Non-disclosure agreement (NDA): Everything you need to know

A confidentiality agreement, also known as a NDA (A non-disclosure agreement protects sensitive information, business secrets and confidential data. It ensures that both parties do not disclose this information to third parties and grants the owner of the secret the right to claim damages or contractual penalties if the agreement is breached. This article answers the most frequently asked questions about NDAs and explains when and why they are necessary.

What is an NDA?

An NDA is a written agreement between two or more parties stating that certain information must be treated confidentially. It is often used in business contexts to protect business secrets and specific know-how that could be disclosed during the collaboration. It secures Patents and other property rights including during contract negotiations. Unlike legally standardized trade secrets, an NDA offers contractual freedom so that the conditions can be individually designed.

What does an NDA say?

The content of an NDA varies depending on the purpose and scope of the project. However, the following points should always be included:

  • Parties: Names of the parties involved.
  • Purpose of the agreement: Description of the reason for confidentiality, such as protection of business secrets or customer relationships.
  • Confidential information: Definition of information that is considered confidential.
  • Confidentiality obligations: Clarification of the parties' obligations to maintain confidentiality.
  • Return of confidential information: Regulation on the return or destruction of the information after the end of the cooperation.
  • Duration of the agreement: Period of validity of the NDA.
  • Contractual penalty and damages: Consequences of violations of the agreement.
  • Applicable law and place of jurisdiction: Determination of the applicable law and place of jurisdiction for disputes.

When is an NDA necessary?

NDAs are useful in many business situations, for example:

  • Protection of an idea before filing a patent application.
  • Company mergers or sales.
  • Confidential information between employer and employee.
  • License negotiations.
  • Cooperation with investors or service providers.
  • Creation of software.

An NDA should be concluded before the actual negotiations begin in order to ensure that confidential information is not unintentionally disclosed to third parties.

Who has to sign an NDA?

An NDA is signed by all persons or organizations that have or could have access to confidential information. These can be business partners, employees, consultants or external service providers. The necessity and the parties involved should be examined individually.

What happens if you violate an NDA?

In civil law, it is often difficult to quantify the damage following a betrayal of a secret. A non-disclosure agreement offers relief here. The following can be agreed for a breach of the NDA:

  • Contractual penalty: A predetermined sum to be paid in the event of a breach of the agreement.
  • Damages: Compensation for the actual damage incurred, which must be proven in detail.

The cost of breaching a non-disclosure agreement can vary greatly and depends on various factors, including the contractual penalty set out in the NDA, the nature and extent of the breach and the damages incurred.

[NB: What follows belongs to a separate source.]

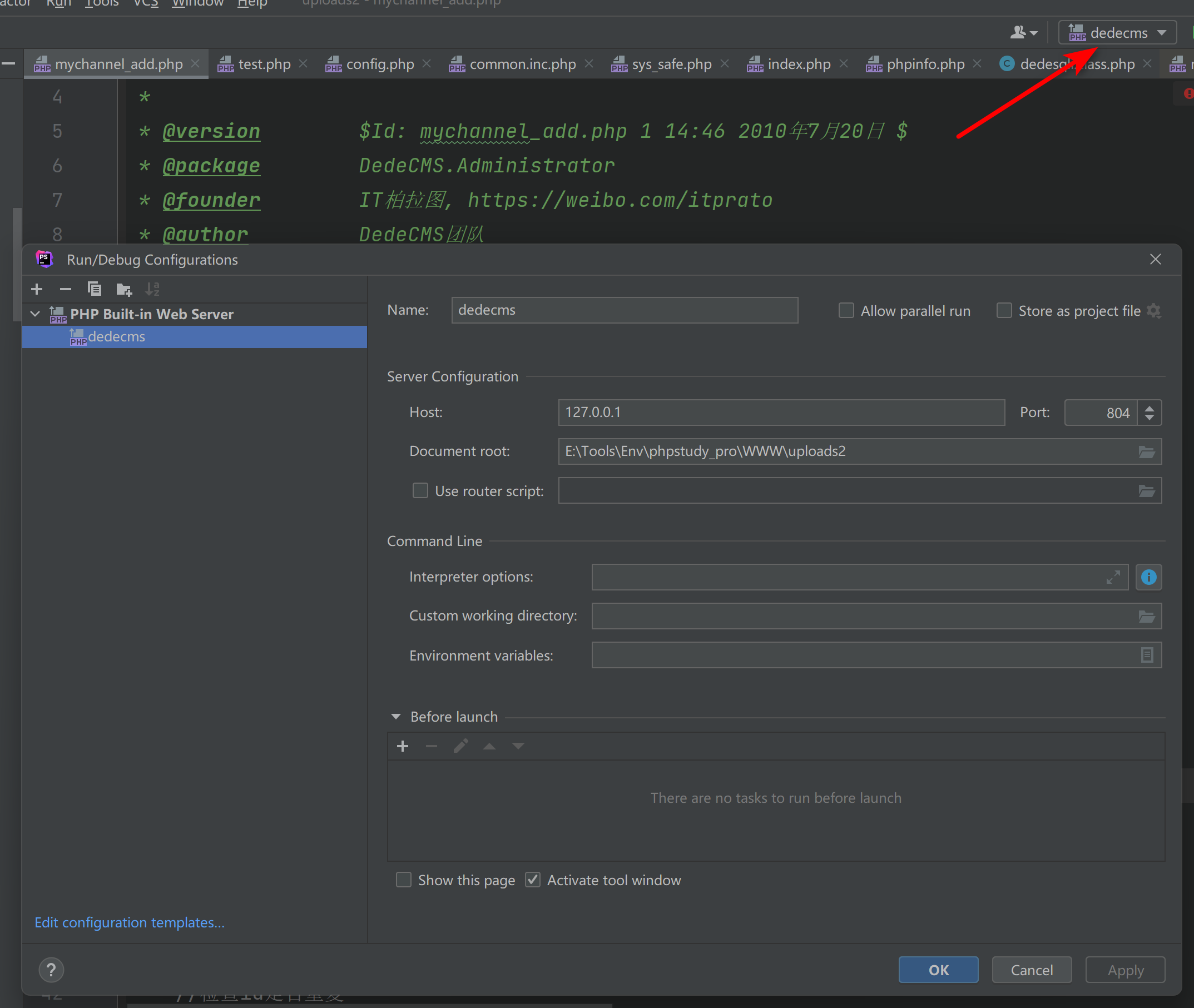This screenshot has height=1008, width=1194.
Task: Enable Use router script option
Action: [420, 491]
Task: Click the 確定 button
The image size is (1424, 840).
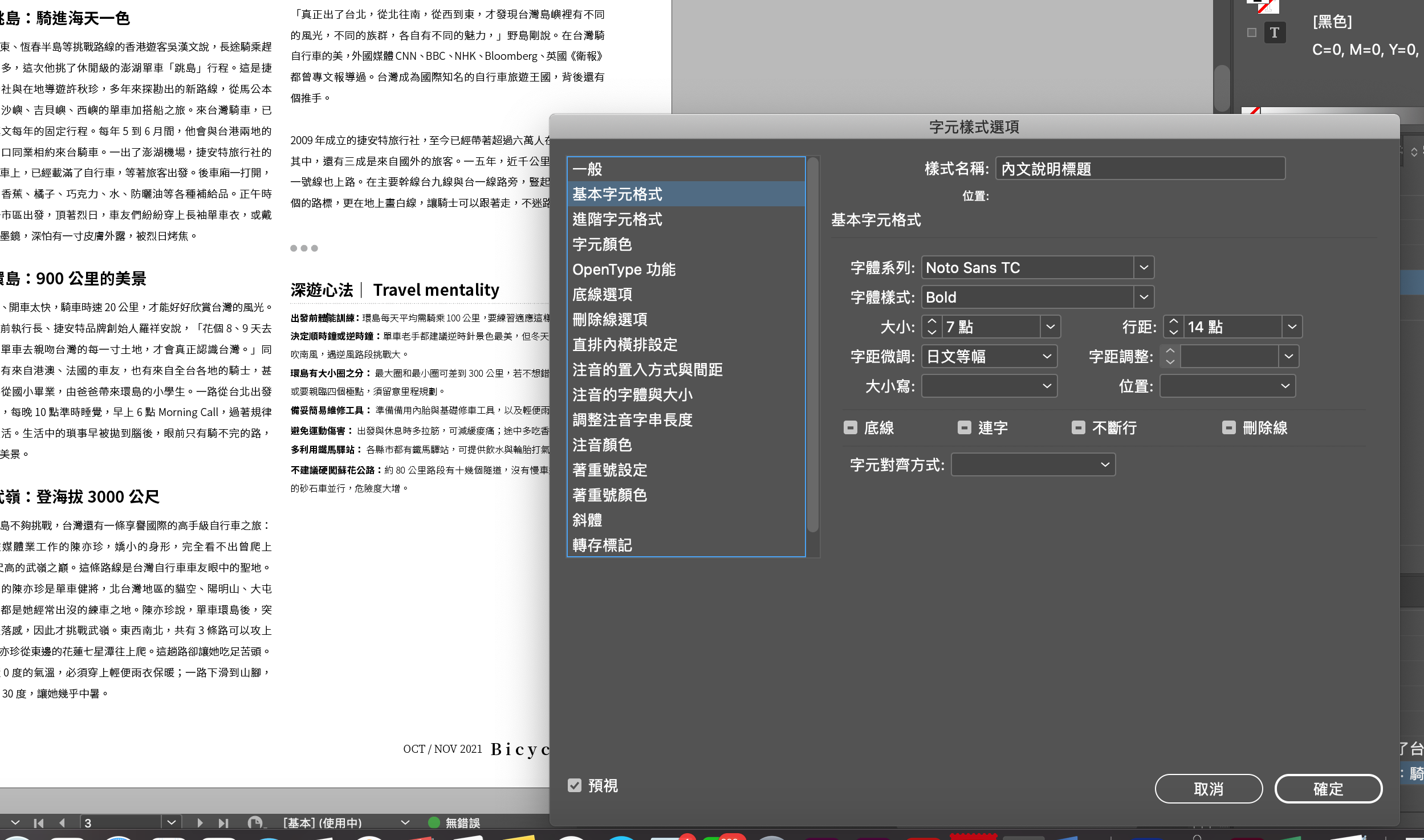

The German courts consider contractual penalties of between €5,000 and €25,000 to be permissible.

What does an NDA cost?

The cost of an NDA varies depending on its complexity and scope. Free templates are available on the internet, but legal advice is recommended for customized and legally sound NDAs. The investment in a well-formulated NDA is often less than the potential follow-up costs in the event of a breach.

Conclusion

An NDA is an important contractual agreement for the protection of confidential information. It should be carefully drafted and customized to ensure legal certainty. Breaches of an NDA can have significant legal and financial consequences.

Frequently asked questions (FAQs)

What are the most important elements of an NDA? An NDA should include the parties, the purpose of the agreement, the confidential information, the confidentiality obligations, the return of the information, the duration of the agreement and the consequences of breaches.

When should I use an NDA? An NDA is useful if confidential information is exchanged with other parties during the collaboration and needs to be protected, for example in the case of business secrets or sensitive project data.

How long is an NDA valid for? The period of validity of an NDA can vary and should be specified in the contract. It can apply for the duration of a project or for a certain period after the end of the collaboration.

Who can break an NDA? Any party that violates the terms of the NDA may be held liable. This includes all signatories, including employees and external partners.

What are the penalties for breaching an NDA? A breach of an NDA may result in contractual penalties and claims for damages. The amount and type of penalties are specified in the contract.

Can an NDA be enforced in court? Yes, an NDA is a legally binding contract and can be enforced in court. Violations can lead to legal and financial consequences.

Do I need a lawyer to draw up an NDA? It is advisable to seek legal advice to ensure that the NDA is legally sound and tailored. Free templates can serve as a starting point, but are no substitute for the expertise of a lawyer.